EXCERPTED PASSAGE:
Clayton's Notes

AI and Photography

Once upon a time, to be a photographer meant a very serious investment in the tools of photography. To be a photographer, you not only had to buy all of the equipment to capture and develop photos, but you had to understand types of film, lighting, exposure, aperture, composition, and the film development process. You had to understand all of these things, or what you produced would be a blob. It just wouldn’t work.

Film development shops sprung up, and it got easier. Suddenly not just enthusiasts or professionals could make images, but anyone. Auto-focus lenses made it even easier. The barrier to entry was lessened. And then digital cameras came out, and once they got cheap and good, suddenly anyone could make an image, anytime. Then, they got miniaturized into cell phones, and it got even easier.

You don’t have to know about lighting or exposure or aperture or anything else today, to make an image. You just click a button while pointing a tiny rectangle at the thing you want to make an image of, and it’s done. And then you send it to your friends, not understanding along the way how that image is translated into a series of 1s and 0s and sent across the town or country or world to get to someone else (what a marvel!).

Nevertheless, professional photographers still exist. To reliably make impactful and stirring images, you must study photography at least a little bit. And the true masters of photography still understand nearly everything that a photographer of 100 years ago would, barring things like the vagaries of film development, which are simply not relevant anymore unless you belong to the tiny minority of photographers still working with film. They have to understand these principles, if they want to make good images. The fact that your camera can auto-focus and determine what it thinks is the optimal aperture and shutter timing is convenient and can save you time, but you still have to understand how they work, even though you often no longer have to manually configure these settings yourself each shot. You certainly still will manually specify these things for certain images, to get it exactly the way you want it to look.

However, while there has been a Cambrian explosion of photographs being taken, most of them are crap. Neither impactful nor stirring in any way. In fact, it is likely that the majority of them will never even be seen again by their maker, lost in 20 other shots of the same scene.

Too, many of the photos being taken aren’t taken to be impactful or stirring. They are blurry snapshots of your friends at the bar that will make you and you alone laugh next year when you come across them. Or they are pictures of a receipt that you wanted a copy of, or a picture of the sprinkler system junction box before you took it all apart to fix a leak. Personal photos that only you or perhaps a few other people will ever care about. It does not matter that you do not understand lighting, composition, aperture, etc., because after you have completely borked your sprinkler system re-assembly, you can go to your phone to see how it was all supposed to go together. Wonderful!!!

STUDY MATERIAL:
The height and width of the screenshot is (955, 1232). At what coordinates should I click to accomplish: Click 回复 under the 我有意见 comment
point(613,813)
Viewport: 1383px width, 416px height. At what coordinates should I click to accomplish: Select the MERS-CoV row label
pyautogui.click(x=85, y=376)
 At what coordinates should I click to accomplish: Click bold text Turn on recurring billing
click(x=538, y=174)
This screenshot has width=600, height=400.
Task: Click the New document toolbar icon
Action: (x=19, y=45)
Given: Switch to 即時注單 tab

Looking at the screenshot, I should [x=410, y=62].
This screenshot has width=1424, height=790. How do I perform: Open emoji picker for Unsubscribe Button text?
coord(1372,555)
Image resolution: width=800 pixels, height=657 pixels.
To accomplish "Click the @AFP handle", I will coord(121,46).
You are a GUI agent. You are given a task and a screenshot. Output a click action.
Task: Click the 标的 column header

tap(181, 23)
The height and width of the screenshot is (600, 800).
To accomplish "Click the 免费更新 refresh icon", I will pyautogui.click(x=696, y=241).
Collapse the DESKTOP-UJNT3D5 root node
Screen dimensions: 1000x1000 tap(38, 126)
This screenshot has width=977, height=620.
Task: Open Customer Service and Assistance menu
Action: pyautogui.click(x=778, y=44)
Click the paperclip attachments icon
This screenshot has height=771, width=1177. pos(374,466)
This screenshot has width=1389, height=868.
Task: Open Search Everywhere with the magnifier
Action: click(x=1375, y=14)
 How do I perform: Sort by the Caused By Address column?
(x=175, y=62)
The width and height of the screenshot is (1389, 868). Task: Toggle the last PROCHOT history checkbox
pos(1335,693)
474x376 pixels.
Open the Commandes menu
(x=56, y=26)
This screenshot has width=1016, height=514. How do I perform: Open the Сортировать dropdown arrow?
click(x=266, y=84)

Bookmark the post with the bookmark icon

TASK INSTRUCTIONS: Please resume the essay on AI and photography, starting after its last sentence. The data comes from a separate source and is unrelated to the text.

OUTPUT BELOW:
There are certainly a higher number of talented photographers than there were 50 or 100 years ago, even adjusting for population growth: the bar to take it up is very low! It is much easier to get hooked. But the ability for everyone to take images does not mean that everyone can be a professional photographer. It still requires a lot of effort to learn the craft of photography. Nor has it made obsolete the profession of photographers. There are still many professional photographers.

It seems that software development is going through a similar movement right now. ChatGPT and its ilk can make software for anyone, at a simple prompt. Real software, that real people can use. I’m going to propose a few logical conclusions to this, looking to the evolution of photography as an example.

Anyone will be able to make software.

There will be far more software-makers than there were before.

Most of it will be crap.

Most of the time, that won’t matter, because it will be just for them, or them and their family or friends.

Professional software developers will not go away. There may be even more of them than there were before, and a greater demand for software than ever before.

As a general rule, professional software developers will still need to understand the principles of how their machines work to create understandable, reliable, and impactful systems. Of course, random pieces of software will be brought into being by complete incompetents that will still go on to be wildly successful, the same way there are random images which are in no way “good pictures” that go viral and which a huge % of the population will see and remember.

Professional software developers may not need to understand the arcane details of their systems as much as they used to, just as most photographers today do not need to understand how to develop analog film. But they still will need to understand the fundamental principles of computers and software systems, especially if they are contracted to deliver software that does consequential things.